Last month, Quinn won a second term as a Twin Rivers trustee, despite allegations surfacing 2 1/2 weeks before the June 5 election that he illegally accepted $55,000 in loans from a district employee with whom he had a relationship.
This week, officials from the Fair Political Practices Commission and the Sacramento County District Attorney's Office confirmed they are continuing to review documents in the case.
Quinn was unanimously elected school board president Tuesday night. Dickinson, who was elected to the Assembly in November 2010, swore Quinn in as a Twin Rivers trustee. Quinn continues to work for Dickinson.
Sacramento County schools chief David Gordon said the new Twin Rivers board should look into the personal chauffeuring.
"Maybe there needs to be a clearer statement in board policy about using district property for things," said former board President Roger Westrup, who was defeated in June.
State law prohibits public funds from being used for reasons that are primarily personal. The state attorney general defines public funds as money or anything of value, including equipment, resources and compensated staff time.
Acting Twin Rivers Police Chief Scott LaCosse said that officers providing rides for district-related activities in limited circumstances is acceptable. "But for things not related to the district?
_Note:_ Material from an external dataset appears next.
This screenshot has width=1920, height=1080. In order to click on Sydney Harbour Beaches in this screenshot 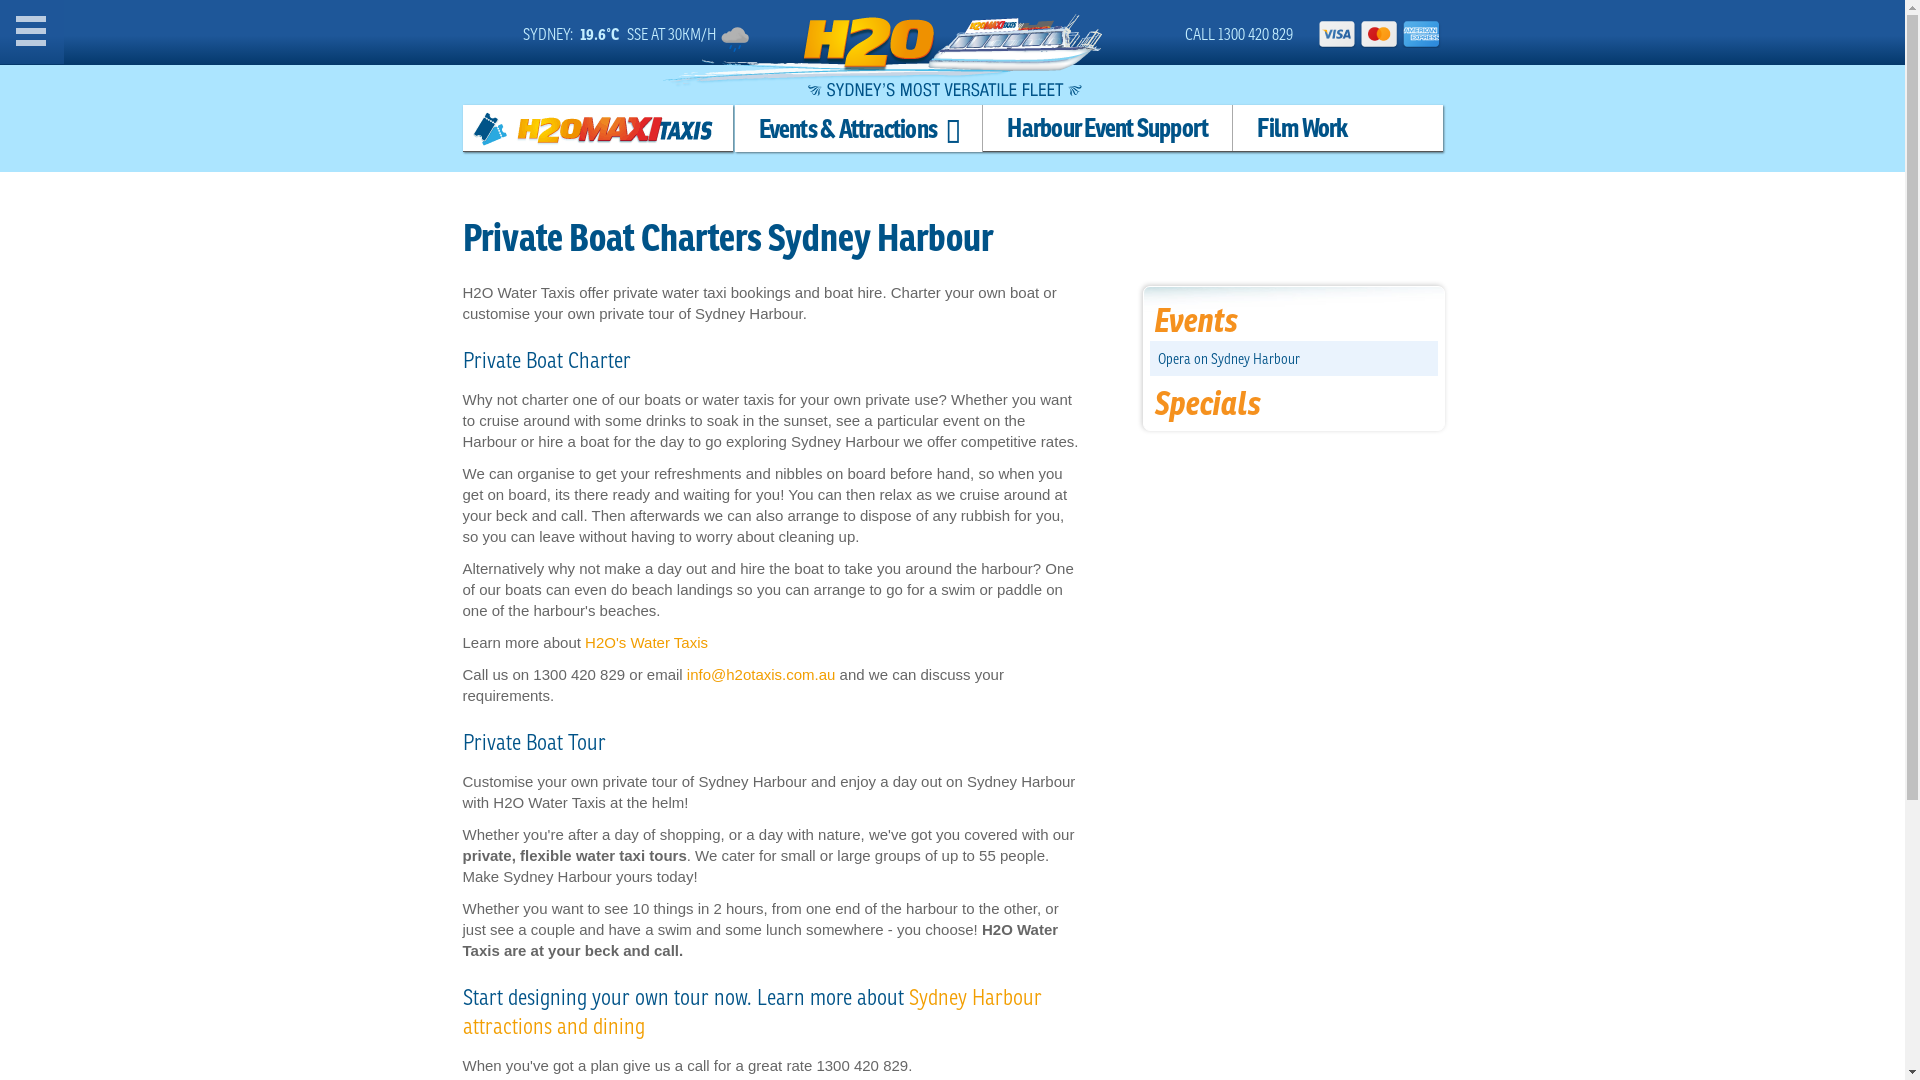, I will do `click(105, 424)`.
No," LaCosse said. "In my opinion that's a misuse of district resources."
Daniel Birch said the rides typically did not take much time out of his day and that he was told to drive Quinn in an unmarked car when taking him to work or home or to a car shop on Power Inn Road where Quinn's BMW was being repaired.
"One time, he wanted me to run him by a bakery" on his way to work, Birch said Tuesday.
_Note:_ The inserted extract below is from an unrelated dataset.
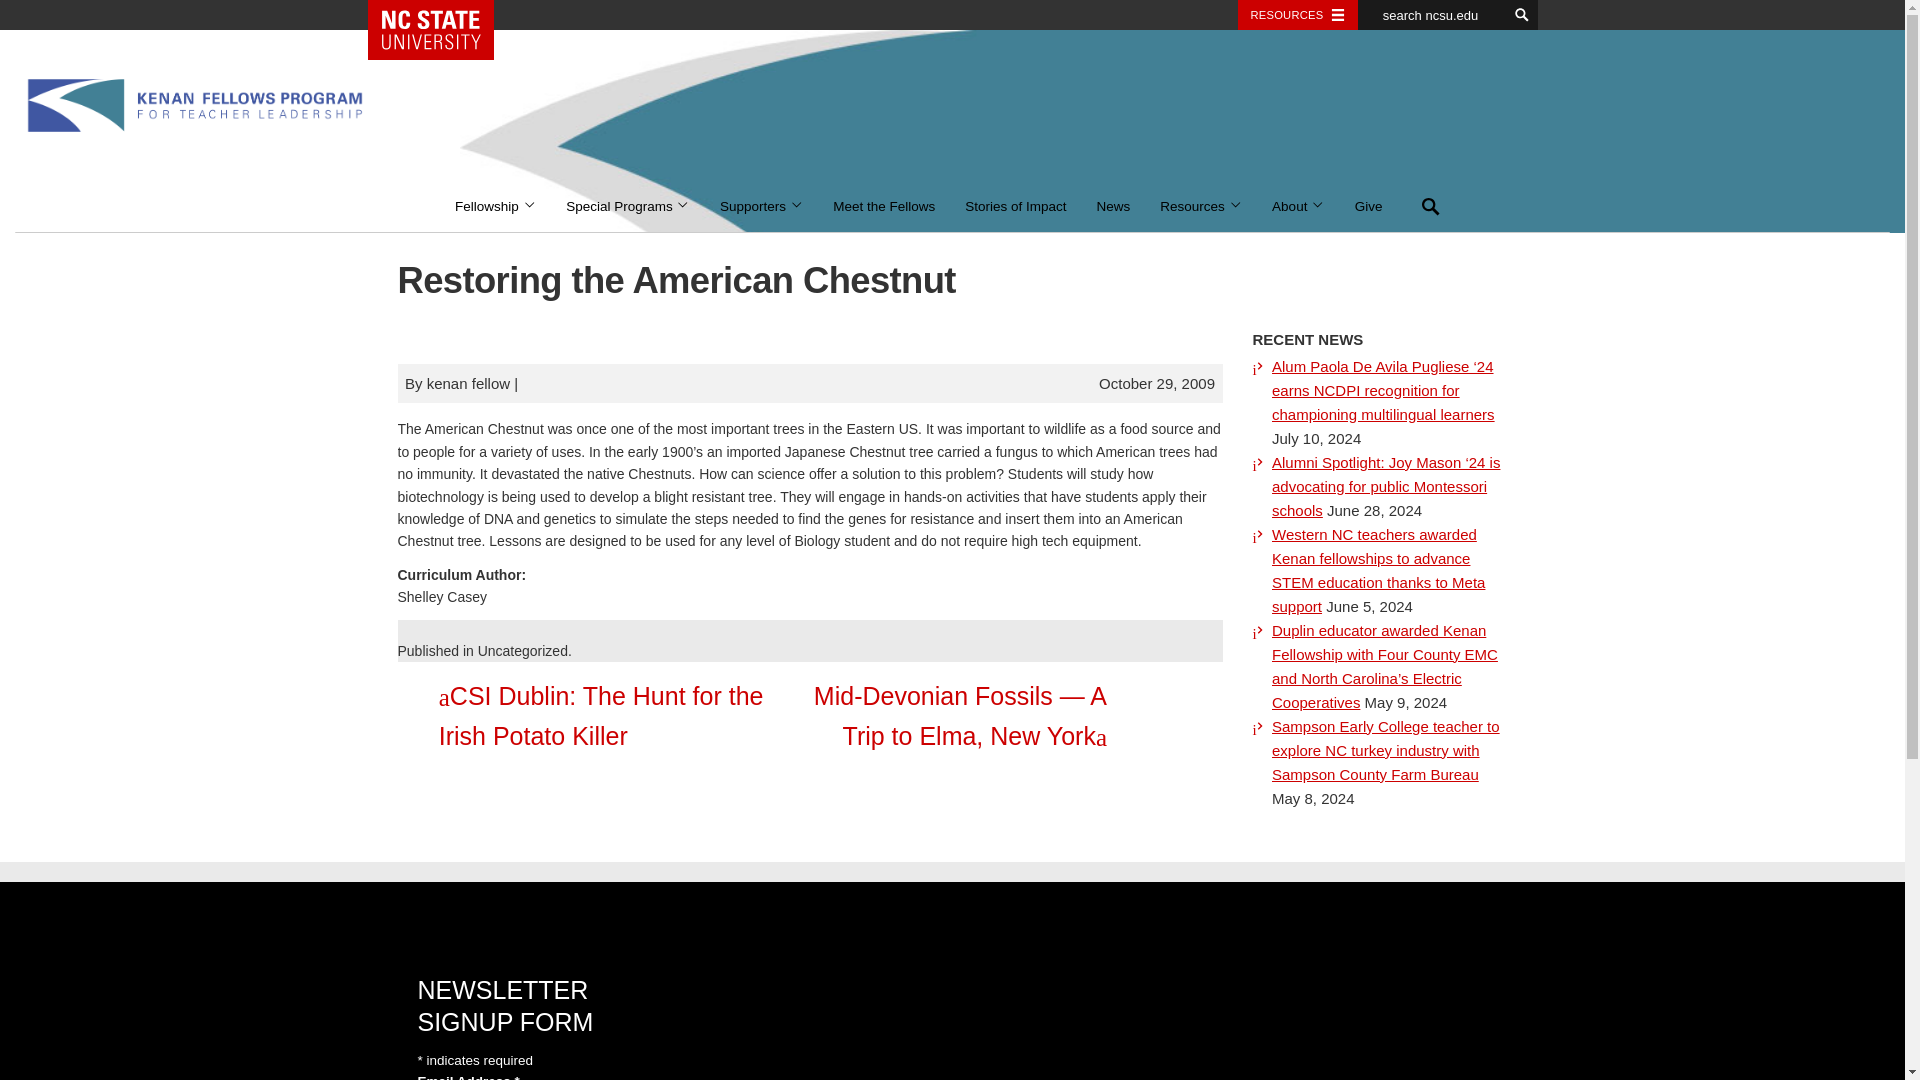  I want to click on search, so click(1522, 15).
In one email message sent from Quinn to Breck in 2009, the school board member said his car was down for a week and he would need help getting to district events during that time.
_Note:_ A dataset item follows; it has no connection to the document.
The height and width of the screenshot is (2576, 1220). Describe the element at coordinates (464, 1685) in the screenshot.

On July 16, 2009, Birch was told to pick up Quinn at a car shop on Power Inn Road at 5 p.m. Breck then instructed Birch to "drive (Quinn) wherever he needs to go. I believe his next venue will be Martin Luther King Jr. Junior High. From there I believe you are to take him to his residence."
Twin Rivers Sgt. David Lugo said changes in the police force have been implemented by new leadership, and such personal favors would not be allowed now.
Lugo, who sometimes was told to give Quinn rides, said he didn't initially think it was "a big deal."
"But then it got overwhelming," Lugo said.
A grand jury report released last week detailed allegations of wrongdoing among school district leaders and within the police force.
The grand jury was especially critical of Breck. An officer testified that Breck asked him on several occasions to do personal tasks, such as making repairs to Breck's home or buying him cigars.
The officer said on many occasions he was instructed to be a driver for Breck and his wife, Twin Rivers Officer Margueritte Dias-Breck, for special events.
On Tuesday, grand jury foreman Don Prange Sr. issued a letter praising changes in recent months within the school police force under LaCosse and Lt. Mike Sales.